## [Work task]
Going from the line that contains "Donate Now (1107, 745)" through the last line of the records, set down each line again exactly, both included, with pictures left out.
____
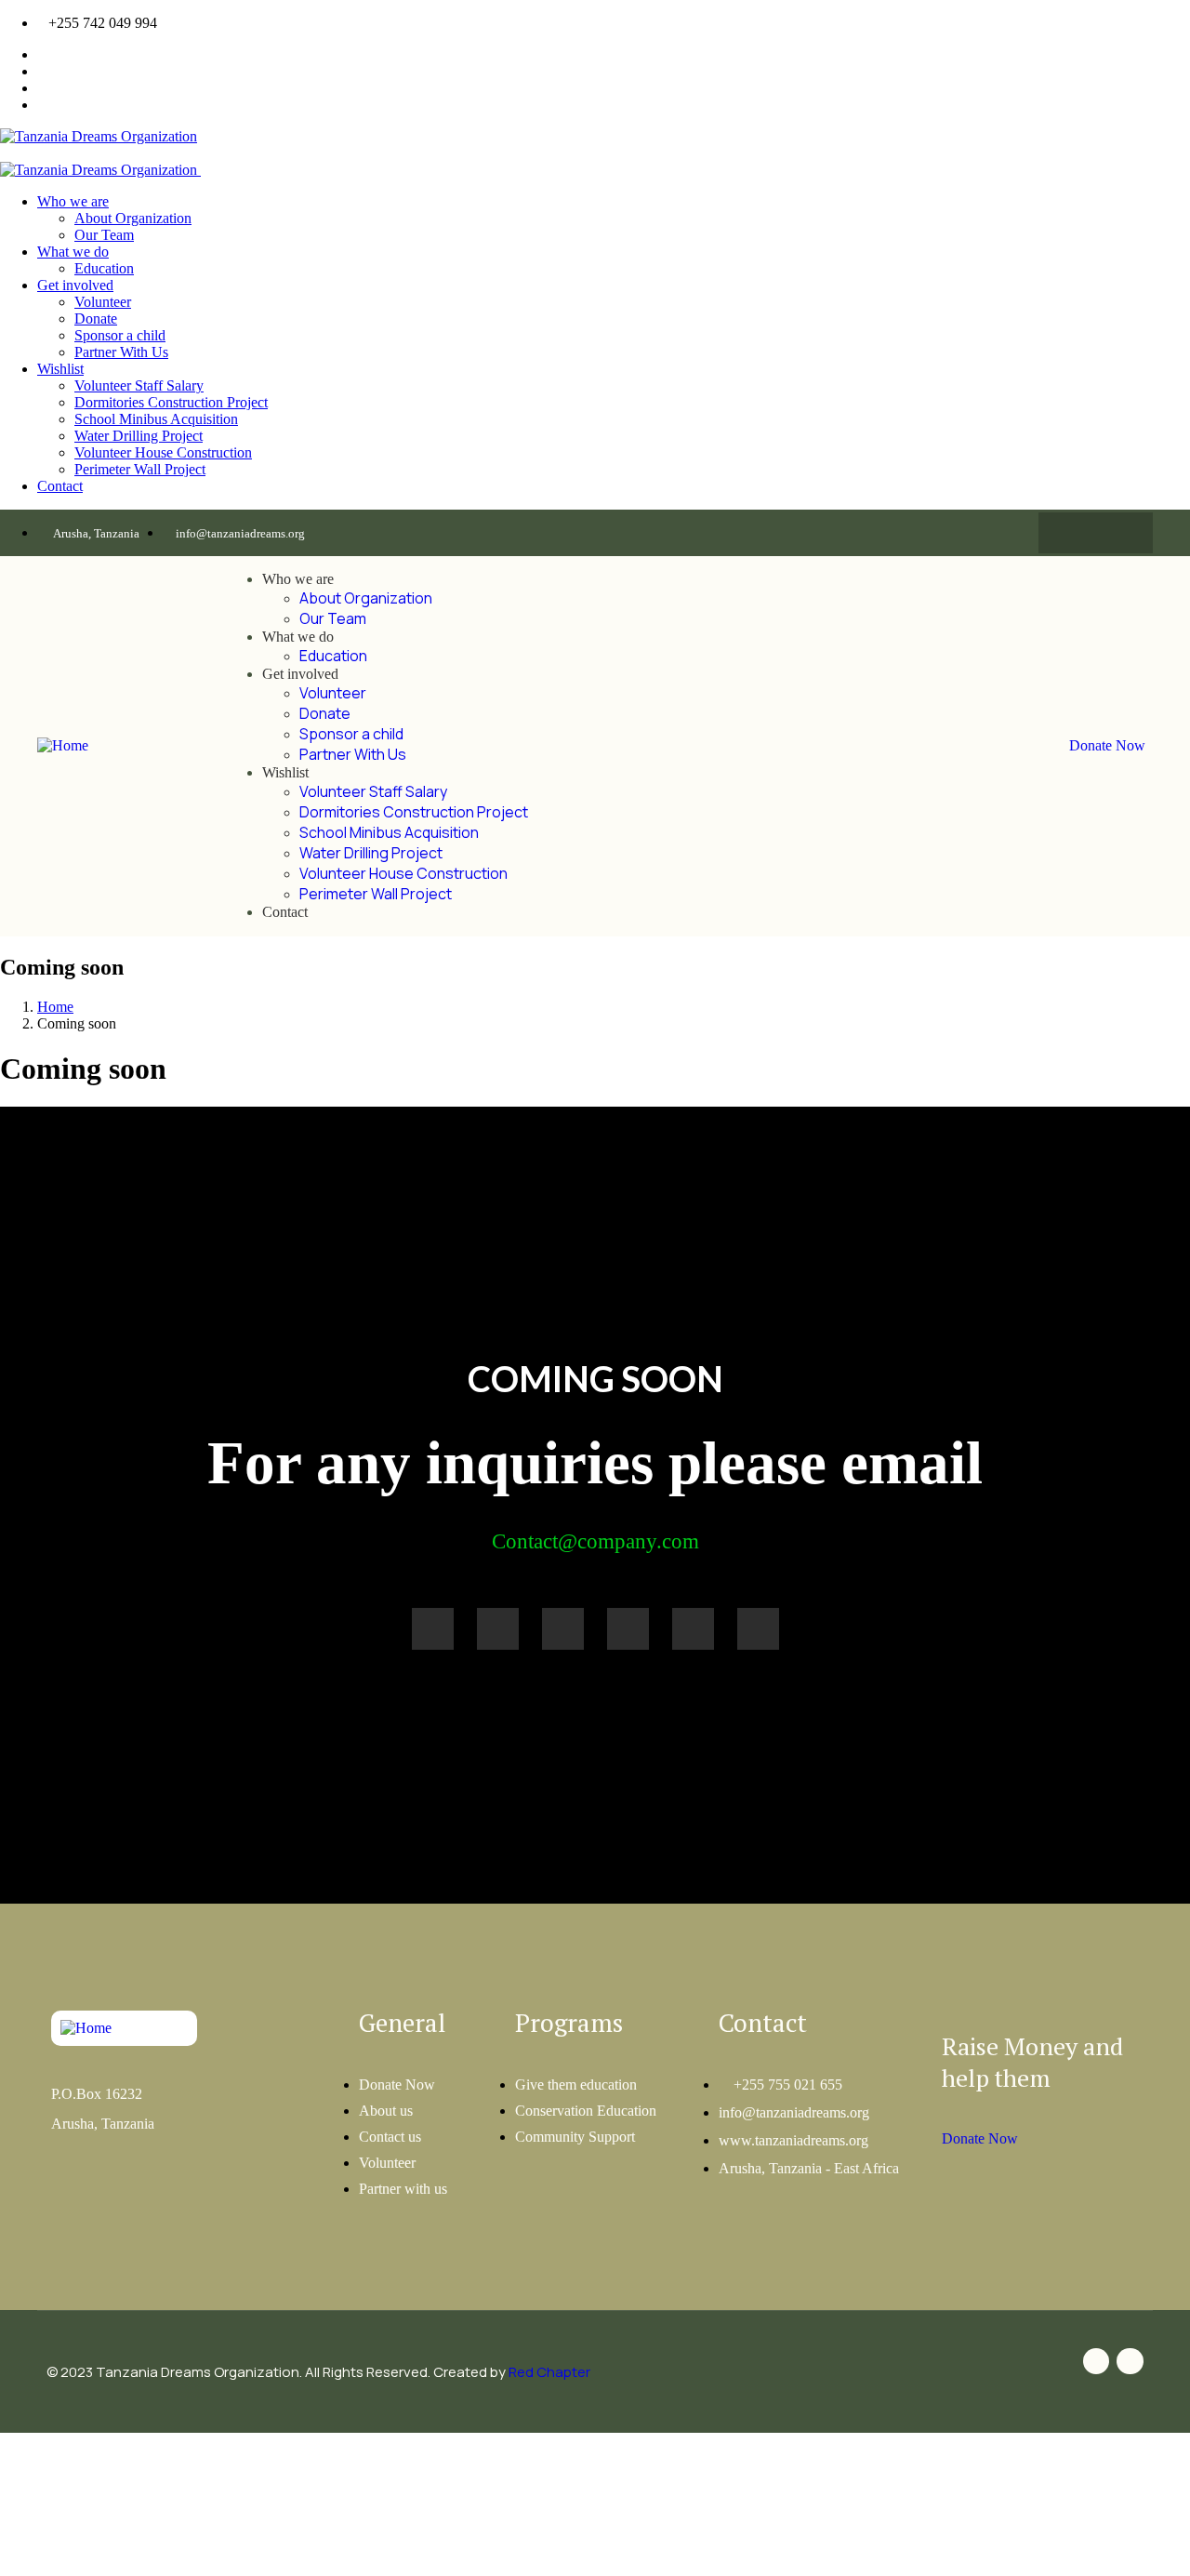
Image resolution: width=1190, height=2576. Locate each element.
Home (55, 1007)
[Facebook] (1077, 532)
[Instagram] (1113, 532)
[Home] (62, 745)
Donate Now (1107, 745)
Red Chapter (549, 2372)
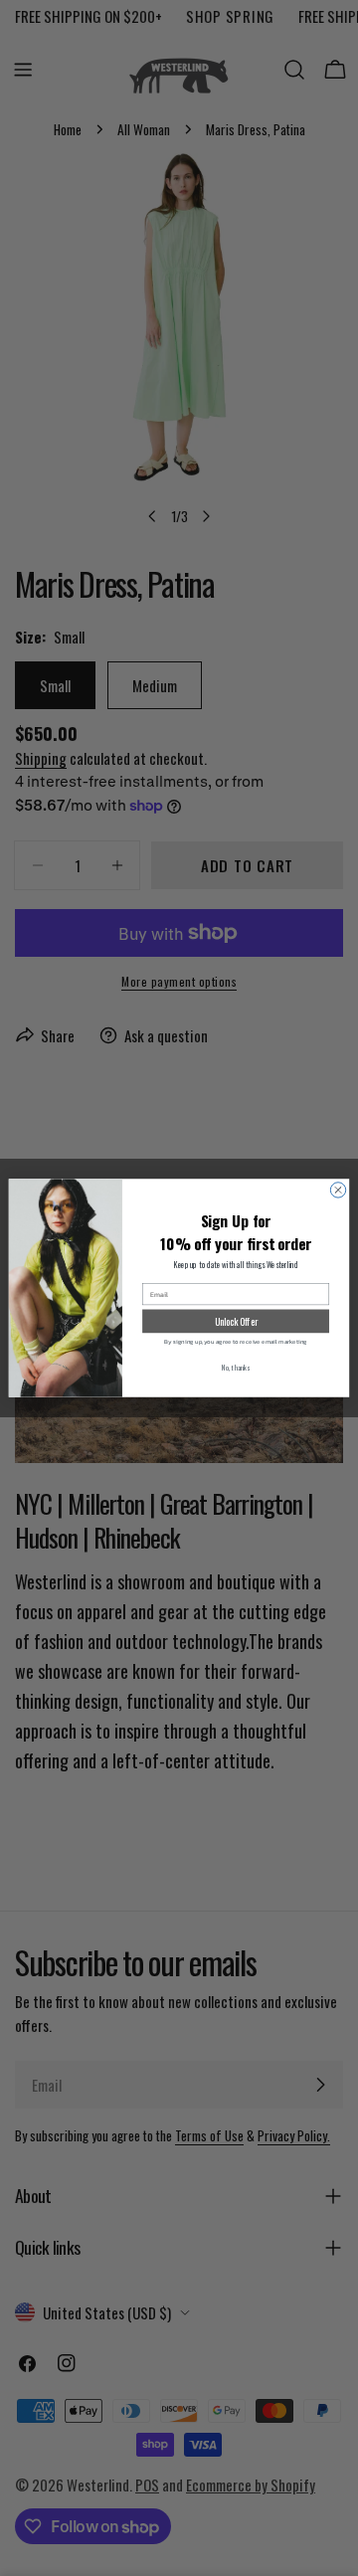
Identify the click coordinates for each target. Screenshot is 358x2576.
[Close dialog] (337, 1190)
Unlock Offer (236, 1321)
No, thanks (236, 1368)
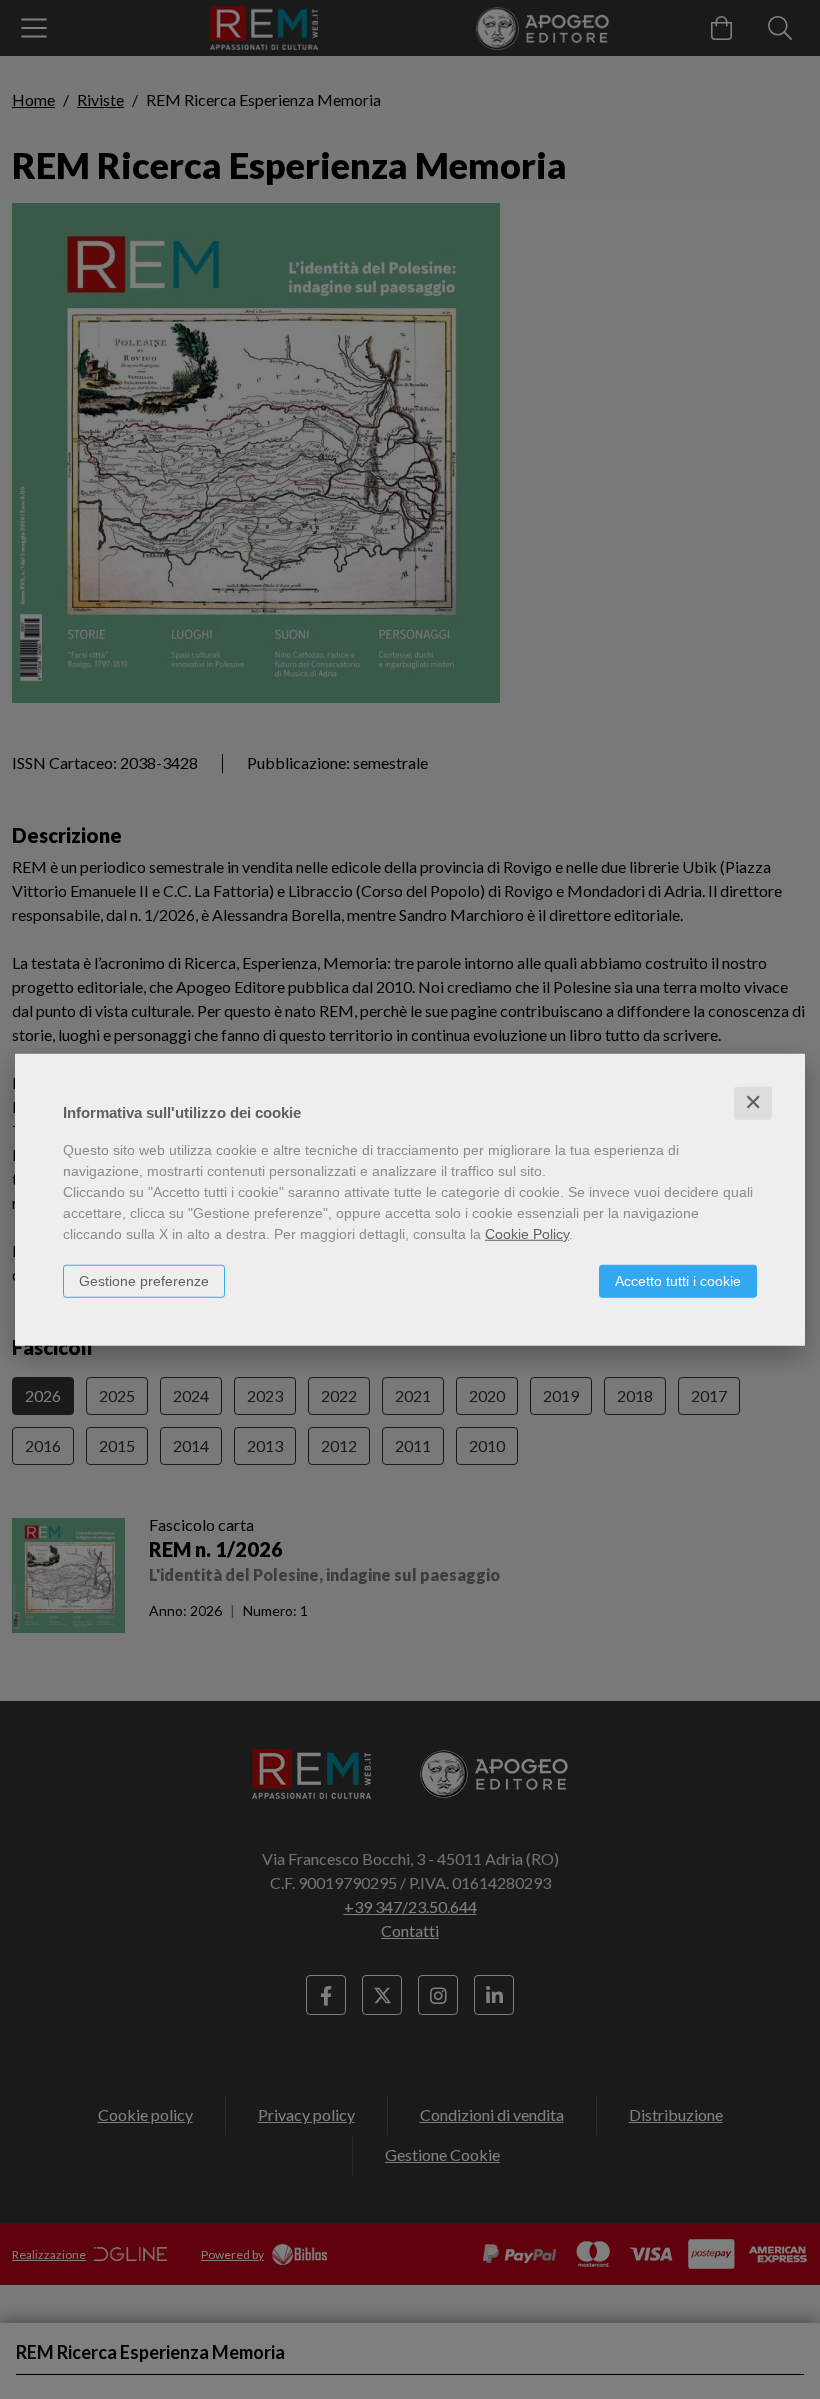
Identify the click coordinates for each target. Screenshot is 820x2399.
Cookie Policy (527, 1234)
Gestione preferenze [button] (144, 1281)
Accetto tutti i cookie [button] (678, 1281)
____
## [Exercise output]
Donate Now (1107, 745)
Red Chapter (549, 2372)
Identify the click coordinates for each target. Screenshot is 358x2576.
[Close dialog] (337, 1190)
Unlock Offer (236, 1321)
No, thanks (236, 1368)
Identify the click coordinates for each target. Screenshot is 820x2399.
Cookie Policy (527, 1234)
Gestione preferenze [button] (144, 1281)
Accetto tutti i cookie [button] (678, 1281)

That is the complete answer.